J’ai un scénario dans les tiroirs. L’histoire d’un professeur plongé dans une crise amoureuse obsessionnelle dans un train pour Auschwitz. Je n’ai pas trouvé de financement mais je ne renonce pas.
Les conditions du moment se prêtent elles à des projets un peu hors tranche ou borderline ?
Je vous vois venir et je vous arrête tout de suite. J’ai remarqué que mon bouquin a été plutôt bien accueilli par la presse de droite. Pourquoi ? Parce que concernant Préparez-vos mouchoirs, j’ai beaucoup entendu la rengaine, très en vogue actuellement, sur « ces films (ou ces livres) qu’on ne pourrait plus faire aujourd’hui. » Et je ne veux surtout pas rentrer là-dedans, adhérer à ce discours. Je veux bien être vieux, je veux bien être con, mais certainement pas devenir un vieux con ! Je pense qu’il a toujours été compliqué de monter des projets singuliers. La légende d’Hollywood s’est bâtie sur des batailles homériques pour obtenir un budget et produire des choses qui sortaient des chemins balisés. Et puis Albert Dupontel ou Quentin Dupieux, pour ne citer qu’eux, continuent à proposer des films très originaux.
Les cinéastes belges proposent également souvent au public français des ovnis. On pense par exemple au choc que fut C’est arrivé près de chez vous lorsqu’il débarqua sur nos écrans…
Ah, la belgitude, maintenant ! Notre côté légèrement cintré. Ça aussi, ça a tendance à m’agacer ! Cela m’apparaît toujours comme la réaction type du Français un peu condescendant à notre égard.
Et Bertrand Blier ?
Avec Blier, on s’est revu bien après Préparez vos mouchoirs. Je me souviens d’un dîner durant lequel il n’a parlé que de lui ! Des difficultés qu’il affrontait pour monter ses films. Mais il est venu voir mon spectacle…
Vous dites qu’il a songé voulait faire avec vous ce que Truffaut avait fait avec Léaud…
Je n’ai jamais vraiment « accompagné » de metteurs en scène. À part, Boisset, peut-être. Malgré une première collaboration avec lui plutôt rock’n’roll, relatée dans le livre, j’ai ensuite tourné avec lui Le Pantalon. Boisset est un chic type. Mais le pauvre a fini sa carrière en tournant un téléfilm avec Bernard Tapie. Et celui-ci n’a, évidemment, pas pu s’empêcher de lui expliquer comment on mettait en scène ! Comme Blier, Boisset, en bout de course, a eu du mal à monter des projets personnels…
Et le fameux Florent, chanteur populaire que vos lecteurs reconnaîtront sans peine, avec qui vous avez fait les quatre cents coups dans votre jeunesse et dont vous faites un des personnages principaux du livre ?
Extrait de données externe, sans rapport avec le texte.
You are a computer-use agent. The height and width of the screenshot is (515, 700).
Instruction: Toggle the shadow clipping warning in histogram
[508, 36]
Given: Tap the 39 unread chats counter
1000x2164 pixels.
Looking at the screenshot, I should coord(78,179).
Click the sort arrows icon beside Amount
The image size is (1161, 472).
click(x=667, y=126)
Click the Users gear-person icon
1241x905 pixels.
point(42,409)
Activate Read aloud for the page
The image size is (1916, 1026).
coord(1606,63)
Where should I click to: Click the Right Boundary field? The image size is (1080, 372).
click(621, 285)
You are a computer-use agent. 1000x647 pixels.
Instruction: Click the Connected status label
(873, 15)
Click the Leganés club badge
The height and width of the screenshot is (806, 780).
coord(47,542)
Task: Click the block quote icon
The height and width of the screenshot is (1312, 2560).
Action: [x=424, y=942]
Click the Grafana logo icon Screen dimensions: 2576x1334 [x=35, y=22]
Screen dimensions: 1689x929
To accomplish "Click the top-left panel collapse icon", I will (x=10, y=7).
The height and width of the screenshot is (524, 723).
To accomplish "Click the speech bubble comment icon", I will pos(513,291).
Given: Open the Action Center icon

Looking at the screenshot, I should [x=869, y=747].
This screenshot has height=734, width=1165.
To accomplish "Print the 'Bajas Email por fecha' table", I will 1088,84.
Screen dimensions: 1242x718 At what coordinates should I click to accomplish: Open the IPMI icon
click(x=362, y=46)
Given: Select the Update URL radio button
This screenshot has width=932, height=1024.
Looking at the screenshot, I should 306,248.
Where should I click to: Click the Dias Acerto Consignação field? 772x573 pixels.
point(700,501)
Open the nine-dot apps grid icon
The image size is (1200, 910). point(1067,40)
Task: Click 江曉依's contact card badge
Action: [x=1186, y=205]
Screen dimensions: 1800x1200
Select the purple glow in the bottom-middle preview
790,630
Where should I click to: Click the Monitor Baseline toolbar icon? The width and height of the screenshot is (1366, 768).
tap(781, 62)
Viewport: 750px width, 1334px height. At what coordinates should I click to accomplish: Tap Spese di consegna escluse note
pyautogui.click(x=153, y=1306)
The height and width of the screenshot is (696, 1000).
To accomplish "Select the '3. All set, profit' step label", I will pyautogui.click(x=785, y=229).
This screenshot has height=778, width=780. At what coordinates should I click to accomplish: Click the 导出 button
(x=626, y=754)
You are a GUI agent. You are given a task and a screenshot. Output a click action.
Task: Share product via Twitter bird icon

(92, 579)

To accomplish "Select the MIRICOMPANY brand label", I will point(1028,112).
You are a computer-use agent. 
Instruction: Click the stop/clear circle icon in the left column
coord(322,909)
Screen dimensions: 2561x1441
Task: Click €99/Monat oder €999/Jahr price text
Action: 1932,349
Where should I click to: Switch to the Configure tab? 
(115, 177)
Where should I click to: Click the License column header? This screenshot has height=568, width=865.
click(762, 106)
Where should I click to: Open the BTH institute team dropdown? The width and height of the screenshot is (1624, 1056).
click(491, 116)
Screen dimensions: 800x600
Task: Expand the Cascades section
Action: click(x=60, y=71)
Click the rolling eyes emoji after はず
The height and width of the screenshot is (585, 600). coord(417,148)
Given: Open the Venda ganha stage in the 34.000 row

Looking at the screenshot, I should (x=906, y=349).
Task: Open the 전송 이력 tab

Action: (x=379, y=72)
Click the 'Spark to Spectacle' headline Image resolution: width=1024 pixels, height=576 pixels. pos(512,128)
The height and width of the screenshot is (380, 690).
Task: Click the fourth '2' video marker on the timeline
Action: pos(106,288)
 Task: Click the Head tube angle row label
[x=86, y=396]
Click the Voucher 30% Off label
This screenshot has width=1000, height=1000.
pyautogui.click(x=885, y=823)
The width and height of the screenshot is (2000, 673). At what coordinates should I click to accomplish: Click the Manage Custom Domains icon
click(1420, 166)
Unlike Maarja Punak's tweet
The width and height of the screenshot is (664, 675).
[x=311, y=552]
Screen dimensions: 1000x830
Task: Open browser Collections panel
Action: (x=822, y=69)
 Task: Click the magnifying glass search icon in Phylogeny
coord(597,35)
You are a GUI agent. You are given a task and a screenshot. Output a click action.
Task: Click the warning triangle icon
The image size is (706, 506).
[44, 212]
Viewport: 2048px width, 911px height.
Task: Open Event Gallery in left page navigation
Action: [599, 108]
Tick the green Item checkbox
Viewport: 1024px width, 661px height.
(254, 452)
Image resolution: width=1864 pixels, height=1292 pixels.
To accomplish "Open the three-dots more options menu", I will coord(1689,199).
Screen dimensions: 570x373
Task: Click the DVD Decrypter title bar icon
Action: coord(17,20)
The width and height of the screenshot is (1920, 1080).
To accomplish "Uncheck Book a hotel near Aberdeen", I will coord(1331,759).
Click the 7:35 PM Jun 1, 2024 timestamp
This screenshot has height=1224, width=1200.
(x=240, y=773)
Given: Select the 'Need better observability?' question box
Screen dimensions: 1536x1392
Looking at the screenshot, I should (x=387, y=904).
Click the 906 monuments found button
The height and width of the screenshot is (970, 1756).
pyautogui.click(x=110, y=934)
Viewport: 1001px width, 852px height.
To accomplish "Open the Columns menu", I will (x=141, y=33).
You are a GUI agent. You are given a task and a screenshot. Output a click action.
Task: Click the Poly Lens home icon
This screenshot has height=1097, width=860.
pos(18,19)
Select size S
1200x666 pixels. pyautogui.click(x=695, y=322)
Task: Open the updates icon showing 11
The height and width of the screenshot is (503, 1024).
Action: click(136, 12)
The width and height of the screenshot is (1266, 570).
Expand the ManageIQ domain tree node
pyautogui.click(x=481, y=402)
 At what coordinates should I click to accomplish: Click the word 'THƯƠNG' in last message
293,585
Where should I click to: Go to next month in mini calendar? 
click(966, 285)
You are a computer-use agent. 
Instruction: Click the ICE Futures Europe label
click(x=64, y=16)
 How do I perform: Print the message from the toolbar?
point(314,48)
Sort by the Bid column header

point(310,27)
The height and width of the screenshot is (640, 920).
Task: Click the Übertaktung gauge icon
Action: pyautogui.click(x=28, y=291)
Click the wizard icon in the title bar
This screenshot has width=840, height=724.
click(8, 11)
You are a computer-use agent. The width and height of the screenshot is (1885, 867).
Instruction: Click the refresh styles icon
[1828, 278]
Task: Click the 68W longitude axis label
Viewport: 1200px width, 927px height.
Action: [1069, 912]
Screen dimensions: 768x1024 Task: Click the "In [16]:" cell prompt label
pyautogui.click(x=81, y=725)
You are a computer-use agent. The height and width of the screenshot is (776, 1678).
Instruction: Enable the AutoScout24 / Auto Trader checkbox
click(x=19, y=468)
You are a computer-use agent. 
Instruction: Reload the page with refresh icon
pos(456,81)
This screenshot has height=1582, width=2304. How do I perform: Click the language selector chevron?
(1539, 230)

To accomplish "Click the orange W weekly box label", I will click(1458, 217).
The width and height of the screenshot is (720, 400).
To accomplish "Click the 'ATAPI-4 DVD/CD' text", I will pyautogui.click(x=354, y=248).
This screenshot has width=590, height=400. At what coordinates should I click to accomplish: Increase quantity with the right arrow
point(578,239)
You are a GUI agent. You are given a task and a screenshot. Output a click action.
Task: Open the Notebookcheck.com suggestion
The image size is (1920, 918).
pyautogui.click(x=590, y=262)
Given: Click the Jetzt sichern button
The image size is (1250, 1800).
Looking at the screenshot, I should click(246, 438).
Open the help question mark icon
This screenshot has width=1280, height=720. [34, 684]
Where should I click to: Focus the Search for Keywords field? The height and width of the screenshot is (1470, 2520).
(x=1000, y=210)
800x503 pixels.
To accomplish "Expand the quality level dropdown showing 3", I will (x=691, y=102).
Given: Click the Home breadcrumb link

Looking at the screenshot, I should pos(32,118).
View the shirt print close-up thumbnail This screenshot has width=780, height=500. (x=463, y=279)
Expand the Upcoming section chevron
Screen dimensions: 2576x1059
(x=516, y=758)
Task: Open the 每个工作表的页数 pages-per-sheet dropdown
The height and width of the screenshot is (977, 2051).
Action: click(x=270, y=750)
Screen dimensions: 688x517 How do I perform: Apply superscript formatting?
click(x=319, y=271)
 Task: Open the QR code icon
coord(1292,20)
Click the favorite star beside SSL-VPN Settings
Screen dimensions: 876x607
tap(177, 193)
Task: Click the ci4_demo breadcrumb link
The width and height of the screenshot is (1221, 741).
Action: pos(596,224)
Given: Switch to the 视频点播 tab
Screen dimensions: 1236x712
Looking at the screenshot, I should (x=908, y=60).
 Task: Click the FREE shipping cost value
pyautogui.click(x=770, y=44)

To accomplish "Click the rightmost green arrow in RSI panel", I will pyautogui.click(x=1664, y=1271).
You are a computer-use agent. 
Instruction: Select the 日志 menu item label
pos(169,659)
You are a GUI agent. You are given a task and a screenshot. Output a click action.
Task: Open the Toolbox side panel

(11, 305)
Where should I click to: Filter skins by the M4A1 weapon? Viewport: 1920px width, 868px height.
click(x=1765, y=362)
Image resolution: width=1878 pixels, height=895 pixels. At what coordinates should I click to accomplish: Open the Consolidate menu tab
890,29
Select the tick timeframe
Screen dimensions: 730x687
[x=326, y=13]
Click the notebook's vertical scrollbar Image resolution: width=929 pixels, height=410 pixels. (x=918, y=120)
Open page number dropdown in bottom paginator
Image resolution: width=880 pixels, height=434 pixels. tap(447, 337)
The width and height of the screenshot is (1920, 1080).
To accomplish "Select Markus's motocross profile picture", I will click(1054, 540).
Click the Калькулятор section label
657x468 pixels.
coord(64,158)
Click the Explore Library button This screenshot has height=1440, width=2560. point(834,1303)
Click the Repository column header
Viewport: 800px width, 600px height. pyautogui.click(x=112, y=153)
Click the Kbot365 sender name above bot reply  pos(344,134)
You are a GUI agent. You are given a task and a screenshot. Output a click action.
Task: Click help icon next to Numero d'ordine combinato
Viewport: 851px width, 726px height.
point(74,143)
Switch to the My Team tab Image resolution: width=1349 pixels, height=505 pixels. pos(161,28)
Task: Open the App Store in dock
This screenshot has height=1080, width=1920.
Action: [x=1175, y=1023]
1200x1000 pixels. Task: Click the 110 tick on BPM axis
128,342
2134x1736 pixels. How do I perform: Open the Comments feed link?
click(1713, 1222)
Je lui ai bien entendu envoyé le bouquin. Mais je n’ai toujours pas de nouvelles…
Toujours supporter hardcore du Standard de Liège, vous le Bruxellois ?
Oui mais le Standard, en ce moment, c’est la cata. Putain, on n’a rien contre le fait de se faire acheter, mais au moins, qu’on se fasse acheter par des riches !
Et la suite ?
On recommence toujours à zéro. Rien n’est jamais garanti, rien ne dure. L’an passé, j’ai été recruté comme professeur au Cours Florent. Mais je ne suis pas certain d’être reconduit. Je vis en permanence avec la pénible impression de me tirer des balles dans le pied…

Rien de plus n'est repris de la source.